- **Text to read**
# # # #
Thank you very much.
 
Grinders are fairly simple things and for occasional use most should be fine. It is worth putting a decent wheel on them if using for edge tools as they’ll grind much cooler.

Another thing to consider would be a small linisher
 
Grinders are fairly simple things and for occasional use most should be fine. It is worth putting a decent wheel on them if using for edge tools as they’ll grind much cooler.

Another thing to consider would be a small linisher
I also considered buying a small linisher, as you can set up a grinding angle easily. Are there any obvious disadvanages compared to a standard stone grinder?
 
I bought one akin to the Bosch one but from Screwfix own brand. I knocked up a rest at the correct angle from some scrap metal bent in a vice. A bit agricultural looking but works ok for putting a primary bevel on. Lots of dipping in water to keep the edge cool.
# # # #
- **Provided records**
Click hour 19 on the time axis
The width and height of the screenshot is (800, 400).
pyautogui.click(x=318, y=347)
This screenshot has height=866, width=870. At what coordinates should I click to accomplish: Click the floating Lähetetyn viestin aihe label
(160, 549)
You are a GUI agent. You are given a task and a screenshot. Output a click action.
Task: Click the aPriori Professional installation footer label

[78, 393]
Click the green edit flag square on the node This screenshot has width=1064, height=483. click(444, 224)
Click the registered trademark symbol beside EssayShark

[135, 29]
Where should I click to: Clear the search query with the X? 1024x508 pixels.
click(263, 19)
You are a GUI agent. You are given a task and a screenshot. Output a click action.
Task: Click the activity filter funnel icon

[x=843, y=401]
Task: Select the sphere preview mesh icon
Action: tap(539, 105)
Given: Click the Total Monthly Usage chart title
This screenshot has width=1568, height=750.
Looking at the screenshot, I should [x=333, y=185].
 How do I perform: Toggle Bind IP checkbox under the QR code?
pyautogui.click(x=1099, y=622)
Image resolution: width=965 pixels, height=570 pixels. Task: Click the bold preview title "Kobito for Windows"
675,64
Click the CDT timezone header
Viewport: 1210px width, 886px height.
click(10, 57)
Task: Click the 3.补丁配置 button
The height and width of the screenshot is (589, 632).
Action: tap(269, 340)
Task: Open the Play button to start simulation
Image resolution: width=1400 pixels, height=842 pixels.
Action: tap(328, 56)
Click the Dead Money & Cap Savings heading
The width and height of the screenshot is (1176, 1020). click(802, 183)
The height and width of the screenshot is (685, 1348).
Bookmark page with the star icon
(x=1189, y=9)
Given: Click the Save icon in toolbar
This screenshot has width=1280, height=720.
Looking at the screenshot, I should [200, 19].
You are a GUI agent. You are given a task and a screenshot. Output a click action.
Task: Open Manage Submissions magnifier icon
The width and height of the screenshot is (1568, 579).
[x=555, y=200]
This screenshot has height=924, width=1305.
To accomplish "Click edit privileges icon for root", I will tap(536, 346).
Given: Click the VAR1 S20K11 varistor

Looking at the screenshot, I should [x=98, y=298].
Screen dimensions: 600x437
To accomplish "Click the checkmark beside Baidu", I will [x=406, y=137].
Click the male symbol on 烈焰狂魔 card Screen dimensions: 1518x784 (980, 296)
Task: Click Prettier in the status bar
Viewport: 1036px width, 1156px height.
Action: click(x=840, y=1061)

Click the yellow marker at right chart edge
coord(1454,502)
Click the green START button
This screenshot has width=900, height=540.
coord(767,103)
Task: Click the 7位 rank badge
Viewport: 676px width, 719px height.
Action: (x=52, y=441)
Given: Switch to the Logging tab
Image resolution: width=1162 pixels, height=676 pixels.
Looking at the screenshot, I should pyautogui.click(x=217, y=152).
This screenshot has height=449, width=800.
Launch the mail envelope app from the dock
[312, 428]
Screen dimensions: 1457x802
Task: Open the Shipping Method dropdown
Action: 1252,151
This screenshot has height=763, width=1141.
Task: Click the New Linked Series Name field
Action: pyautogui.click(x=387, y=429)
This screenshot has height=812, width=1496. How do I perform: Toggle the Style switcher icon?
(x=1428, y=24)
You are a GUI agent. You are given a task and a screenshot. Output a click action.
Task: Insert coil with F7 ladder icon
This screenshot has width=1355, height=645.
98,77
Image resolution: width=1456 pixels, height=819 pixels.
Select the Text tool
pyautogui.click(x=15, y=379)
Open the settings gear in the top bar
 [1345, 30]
# # # #
- **Set problem 1**
Can you summarize the grinder discussion in two sentences?
- **Set problem 2**
In the last post of the grinder discussion, the one beginning "I bought one akin to the Bosch one," what actions does the writer say they took?
- **Set problem 3**
Can you continue the grinder discussion with the next post after the one that ends "Lots of dipping in water to keep the edge cool."?
The data above comes from a source unrelated to the grinder discussion.

- **Expected output 1**
One post says most grinders are fine for occasional use, recommends fitting a decent wheel for edge tools so they grind much cooler, and suggests a small linisher as another option. A reply asks what disadvantages a linisher has compared with a standard stone grinder, and another describes a Screwfix own-brand linisher like the Bosch one, fitted with a homemade rest from bent scrap metal, that works for a primary bevel but needs lots of dipping in water to keep the edge cool.

- **Expected output 2**
- Bought a linisher similar to the Bosch one, but Screwfix's own brand
- Made a rest at the correct angle from scrap metal bent in a vice
- Used it to put a primary bevel on
- Dipped the edge in water frequently to keep it cool

- **Expected output 3**
I brought an Aldi "wet stone" grinder (looked identical to the Scheppach), a couple of years ago for £80, but it really was "low grade" so I sent it back and got a Record version assuming the extra £60 would make it better quality, but that failed when the motor casing split after 5 minutes use, so back that one went as well. To be fair the Aldi one would probably "do the job" if you are a casual user like me, and it did come with a few extras to allow sharpening of knives and scissors etc. which all tend to be "extras" from other suppliers. But I guess if you want something decent then you will be looking north of £250+..?
For my rather limited use I can't really justify the cost....
 
Benefits of a linisher are flexibility can go from a 36grit belt up to 2000grit to hog off material and then refine. A linisher will give a flat bevel, but I’ve never found the slight hollow from a bench grinder an issue in actual use, though some will tell you it’s “weak” if it doesn’t stand up just increase the angle…..
Disadvantage is cost - the machines cost more, they have more parts so more to go wrong, and belts are much more expensive than grinding stones.

Cheap 6” grinder, decent wheels, and practice on a chisel you don’t mind making a mess of. If you’ve never used one it’s worth intentionally bluing a bit of steel so you know how much time/pressure it took and what it looks like. Then try and never do it again!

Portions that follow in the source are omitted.